_To do:_
Lines from the listing below that contain the string "computer" are to be reported.
--- Information shown Enclosed Below ---
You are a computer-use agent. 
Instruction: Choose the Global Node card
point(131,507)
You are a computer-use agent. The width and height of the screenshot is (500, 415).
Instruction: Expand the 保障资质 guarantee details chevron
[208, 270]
--- End of Enclosed Information shown ---
_Your solution:_
You are a computer-use agent. 
You are a computer-use agent. The width and height of the screenshot is (500, 415).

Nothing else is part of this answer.